Inducible protection of human astrocytoma 1321N1 cells against hydrogen peroxide and aldehyde toxicity by 7-hydroxycoumarin is associated with the upregulation of aldo-keto reductases

Abstract

Reactive oxygen species (ROS) and consequent aldehydic lipid peroxidation products have been identified as significant in the progression of neurodegenerative diseases such as Alzheimer's and Parkinson's. Understanding and enhancing endogenous cellular protection against oxidants and aldehydes is therefore of interest in developing strategies to combat these diseases. In this study the role of the aldo-keto reductases AKR7A2 and AKR1C3 in protecting human astrocytoma 1321N1 cells against oxidant and aldehyde toxicity was investigated using siRNA gene silencing. Results show that both enzymes are responsible for part of the intrinsic protection against aldehydes and oxidants.

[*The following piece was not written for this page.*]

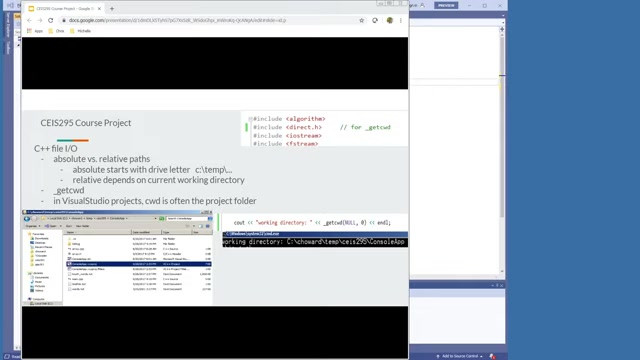
Task: Open Visual Studio notifications bell icon
Action: click(x=492, y=356)
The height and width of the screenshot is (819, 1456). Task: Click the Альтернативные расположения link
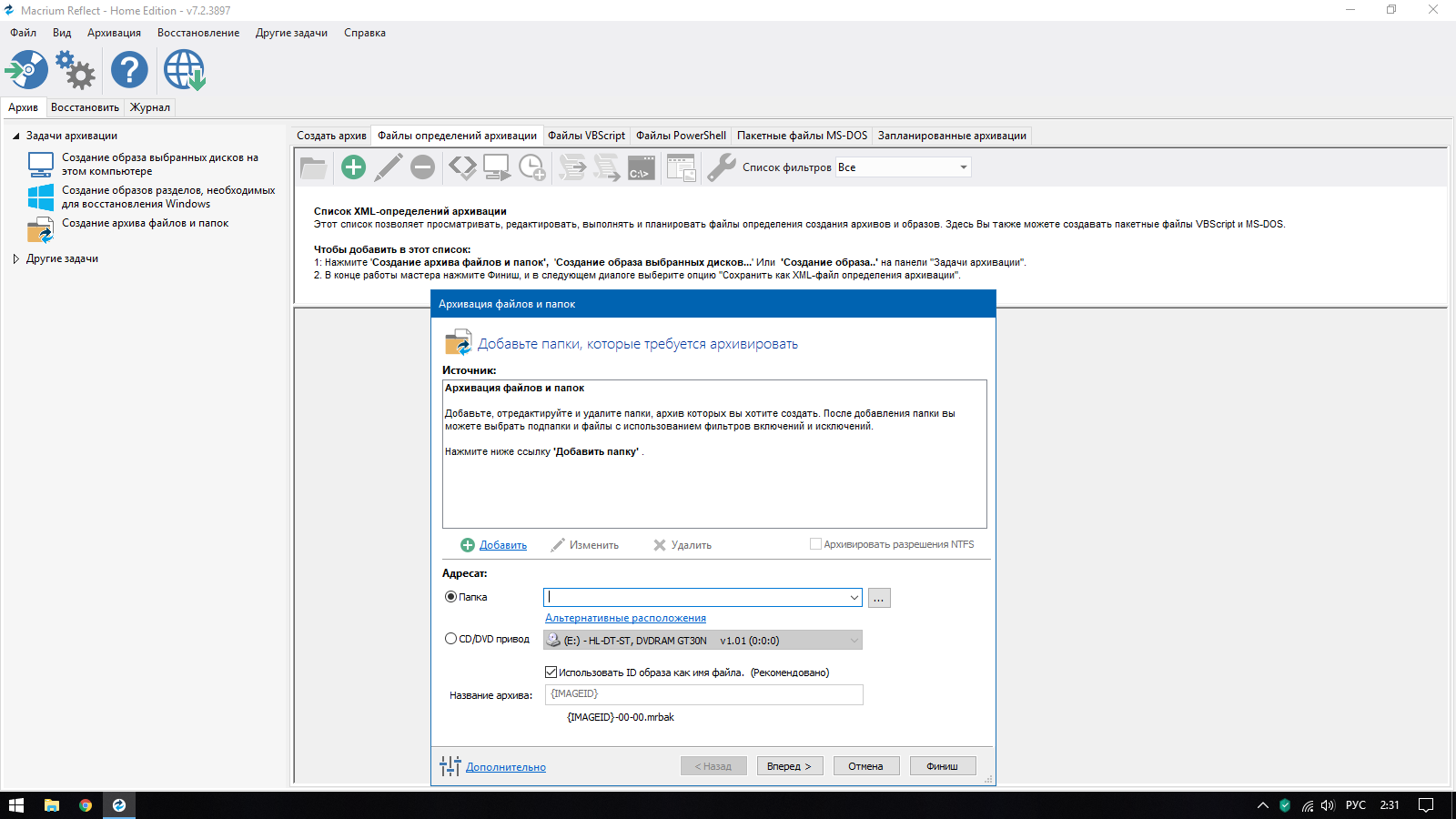point(625,619)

Treating cells with sub-lethal concentrations of oxidant or aldehyde stress or with the natural coumarin 7-hydroxycoumarin (umbelliferone) revealed that endogenous resistance to aldehydes and oxidants can be induced significantly. The basis of the inducible protection by 7-hydroxycoumarin was shown to be associated with induction of the aldo-keto reductases AKR7A2 (1.5-fold) and AKR1C (3-fold), and this inducible protection was sufficient to overcome siRNA silencing of AKR1C3. These results indicate the importance of AKR family members in the detoxication of aldehydes, and also show that the natural phytochemical 7-hydroxycoumarin is a potential therapeutic candidate for neurodegenerative diseases.